A nanofluidic preconcentrator integrated with an aluminum-based nanoplasmonic sensor for Epstein-Barr virus detection

Epstein-Barr virus (EBV) positivity is one of the indexes for diagnosing nasopharyngeal carcinoma (NPC). Moreover, systemic inflammatory responses can easily be triggered in patients who are both EBV- and coronavirus disease 2019 (COVID-19)-positive. Development of rapid and highly sensitive EBV screening methods has become important. In this study, a nanofluidic preconcentrator integrated with a nanoslit Fano resonance biosensor was developed to detect latent membrane protein 1 (LMP1) for an EBV diagnosis. Through nanoimprinting and aluminum deposition, the low-cost nanoslit plasmonic sensing chip can be mass-produced. The nanoporous membrane was patterned on a sensing chip as an ion selective channel to concentrate LMP1 proteins. Anti-LMP1 immunoglobulin G was then modified to a sensing chip to immunosense LMP1. The Fano resonant spectrum of the capped nanoslit array produced a transmission peak followed by a dip. We recorded and analyzed the spectrum using four methods, including area, center of mass, peak value, and dip value methods.
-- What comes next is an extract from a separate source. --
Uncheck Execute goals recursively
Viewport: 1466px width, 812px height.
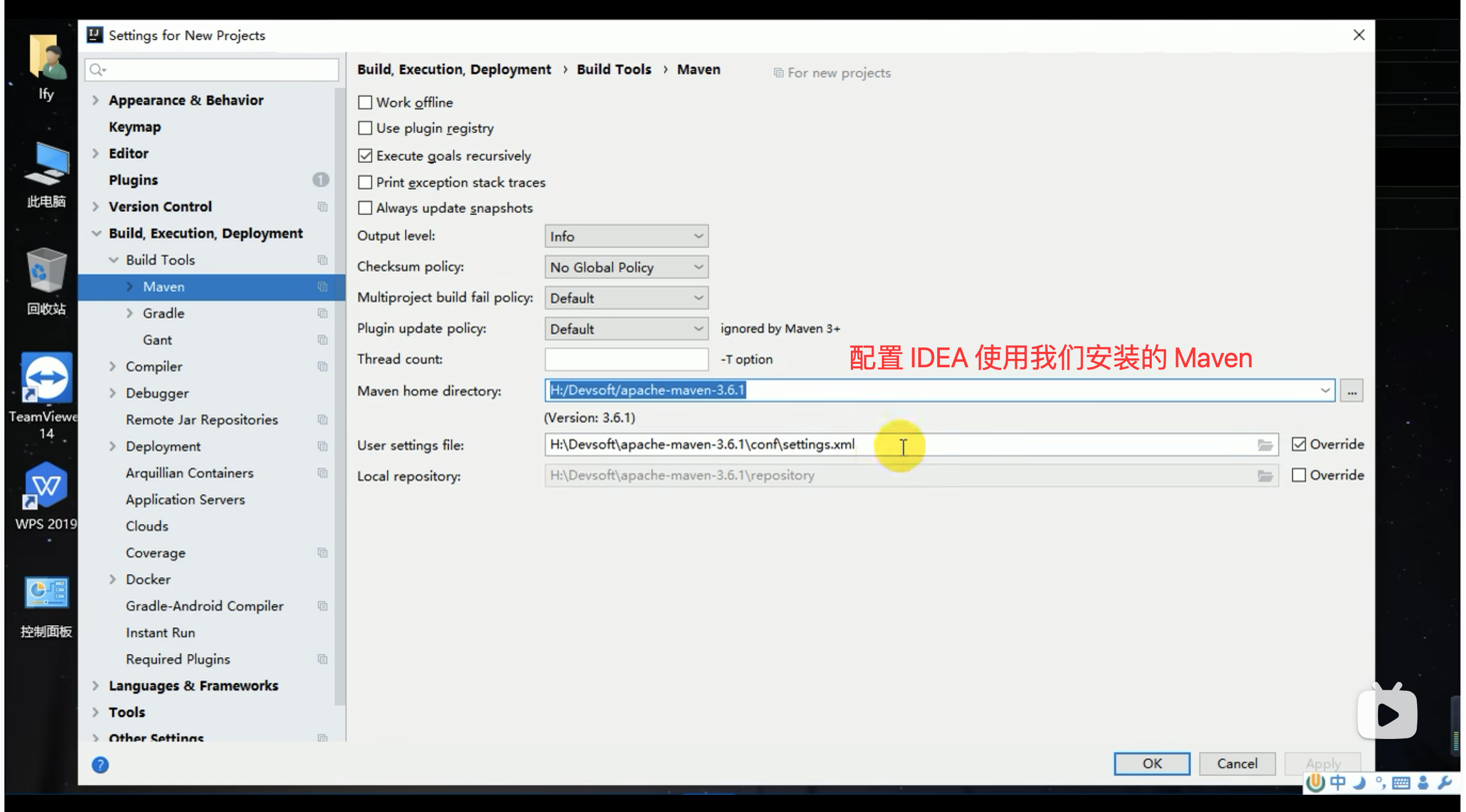(x=365, y=155)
With preconcentration, a limit of detection (LOD) of 100 pg/ml and a sensing range of 100 pg/ml to 10 µg/ml was achieved using the peak value. •A nanofluidic preconcentrator was integrated with Al nanoplasmonic sensor for LMP1 protein detection.•The LMP1 can be preconcentrated to 4 order fold in 10 min•Different analytical methods of Al nanoplasmonic sensor was investigated.•The LMP1 detection limit of 100 pg/ml can be found.